Meinungsforschung

Umfrage-Schock! Andauernd neue „Schock-Umfragen“ helfen vor allem der AfD

In den vergangenen Monaten verstrich kaum eine Woche, in der die „Bild“-Zeitung nicht irgendeinen neuen „Umfrage-Schock“ vermeldete. Manchmal war es auch eine „Schock-Umfrage“ oder eine „Hammer-Umfrage“ oder ein „Umfrage-Beben“, und immer ging es dabei, Sie ahnen es, um die AfD und ihren „Höhenflug“.

Aber der ist ja nun vorbei:

"Bild"-Schlagzeile vom 5.8.2023: "AfD-Höhenflug GESTOPPT!"
Screenshot: Bild

„AfD-Höhenflug gestoppt“, titelte „Bild“, ganz exklusiv, am 5. August. Weil die AfD bei einer INSA-Umfrage auf 21 Prozent kam:

„Das ist ein Prozentpunkt weniger als in der Vorwoche und der erste Rückgang seit März dieses Jahres Damals lag die AfD noch bei 15 Prozent.“

Ein Prozentpunkt ist quasi nichts. Die Fehlertoleranz der Umfrage lag bei „+/- 2,9 Prozentpunkten“, sie misst also schon statistisch nicht so genau, dass solche Abweichungen wirklich signifikant wären.

**ANGEZEIGTE ZEILEN**
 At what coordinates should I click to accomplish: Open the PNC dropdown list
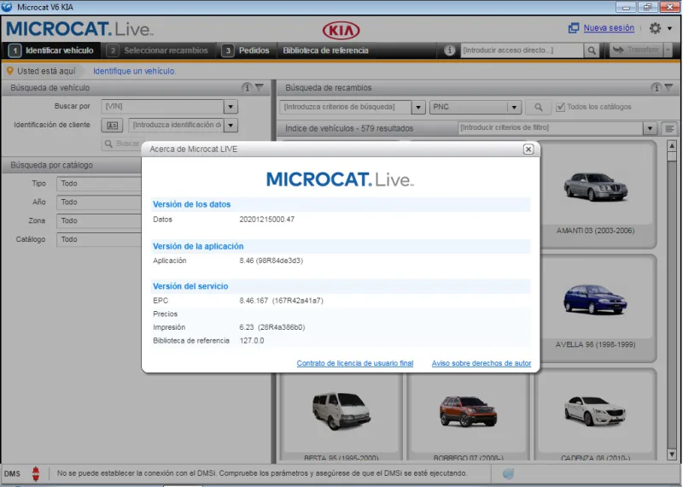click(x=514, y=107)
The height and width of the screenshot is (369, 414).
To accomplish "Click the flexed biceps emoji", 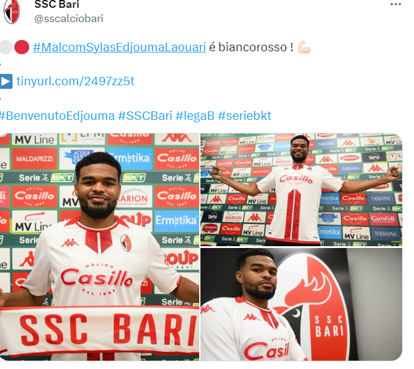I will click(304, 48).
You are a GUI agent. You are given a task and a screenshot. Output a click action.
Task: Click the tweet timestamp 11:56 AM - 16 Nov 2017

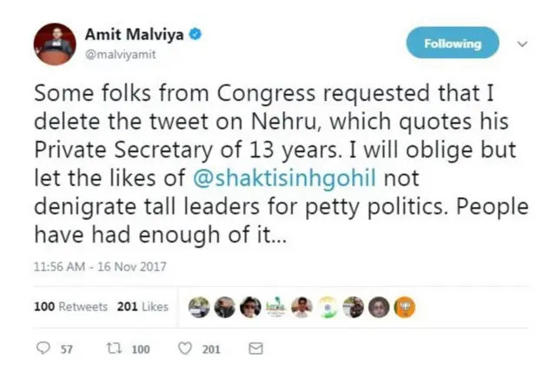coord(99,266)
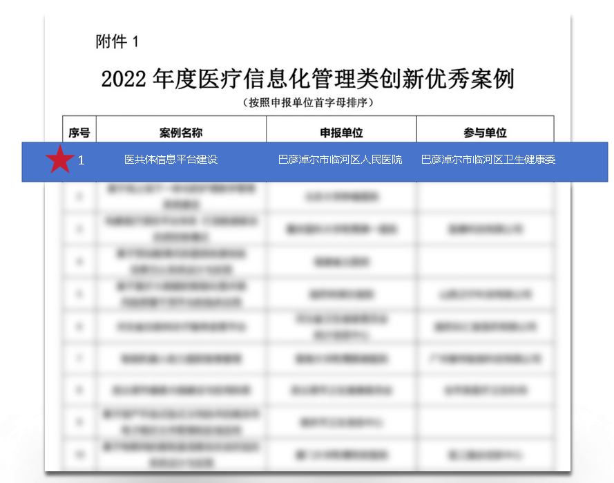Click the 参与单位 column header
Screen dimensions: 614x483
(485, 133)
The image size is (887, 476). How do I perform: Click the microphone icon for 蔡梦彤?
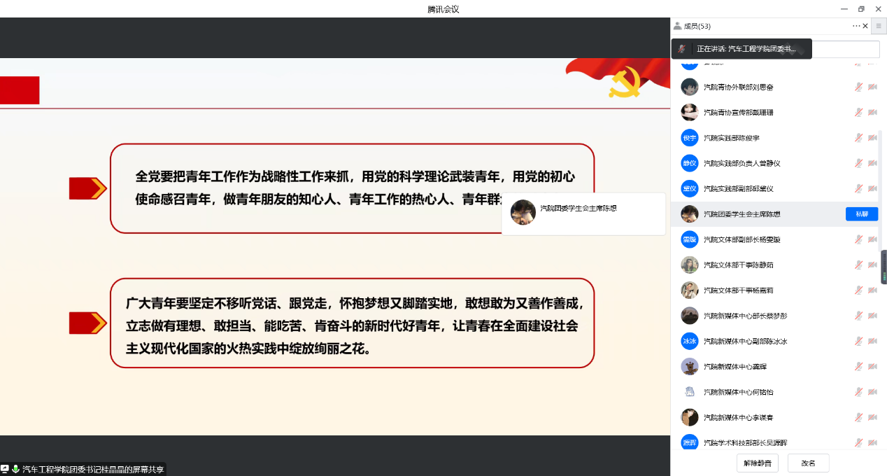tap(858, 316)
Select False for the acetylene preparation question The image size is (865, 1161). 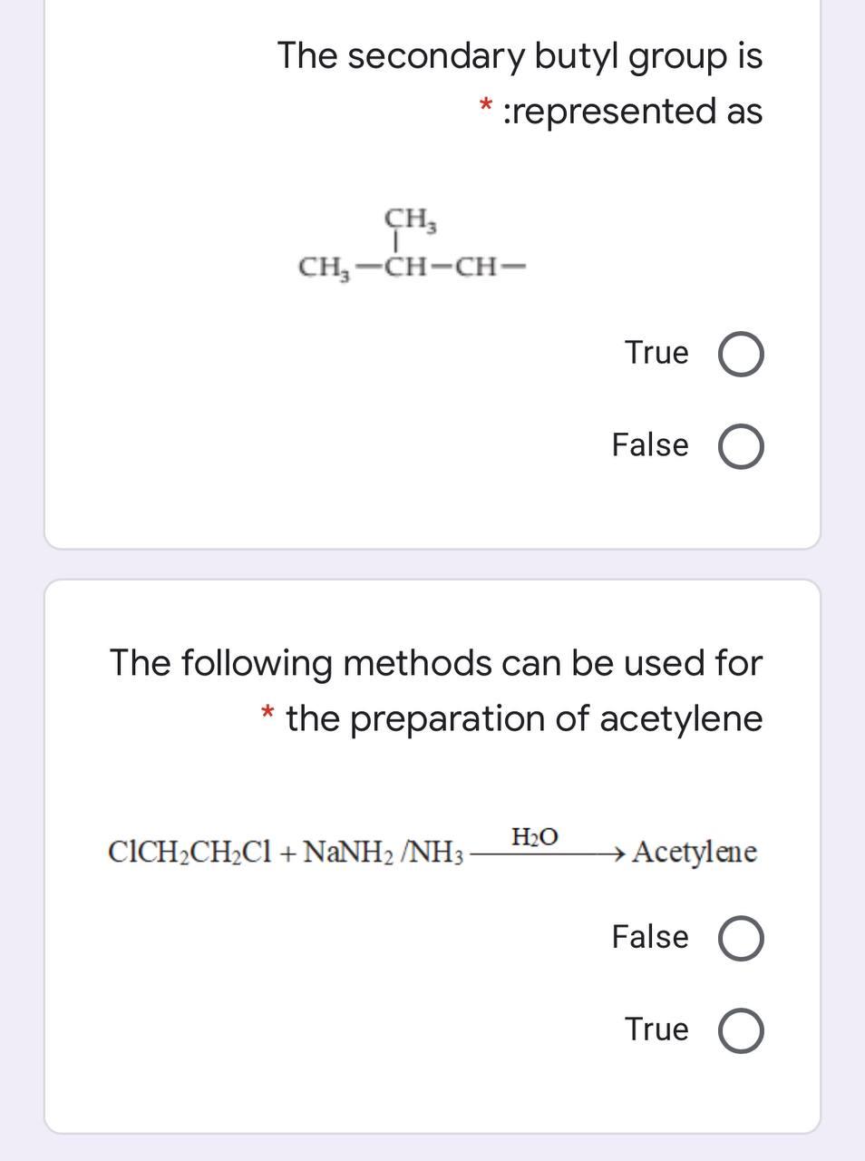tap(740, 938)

**DIE AUFGABE**
Aktualisiere im Artikel über die AfD-Umfragen die Passage, die bei „In den vergangenen“ beginnt und bei „wirklich signifikant wären.“ endet, indem du „Fehlertoleranz“ durch „Fehlermarge“ ersetzt. Gib die so geänderte Passage vollständig wieder.

**DAS ERGEBNIS**
In den vergangenen Monaten verstrich kaum eine Woche, in der die „Bild“-Zeitung nicht irgendeinen neuen „Umfrage-Schock“ vermeldete. Manchmal war es auch eine „Schock-Umfrage“ oder eine „Hammer-Umfrage“ oder ein „Umfrage-Beben“, und immer ging es dabei, Sie ahnen es, um die AfD und ihren „Höhenflug“.

Aber der ist ja nun vorbei:

"Bild"-Schlagzeile vom 5.8.2023: "AfD-Höhenflug GESTOPPT!"
Screenshot: Bild

„AfD-Höhenflug gestoppt“, titelte „Bild“, ganz exklusiv, am 5. August. Weil die AfD bei einer INSA-Umfrage auf 21 Prozent kam:

„Das ist ein Prozentpunkt weniger als in der Vorwoche und der erste Rückgang seit März dieses Jahres Damals lag die AfD noch bei 15 Prozent.“

Ein Prozentpunkt ist quasi nichts. Die Fehlermarge der Umfrage lag bei „+/- 2,9 Prozentpunkten“, sie misst also schon statistisch nicht so genau, dass solche Abweichungen wirklich signifikant wären.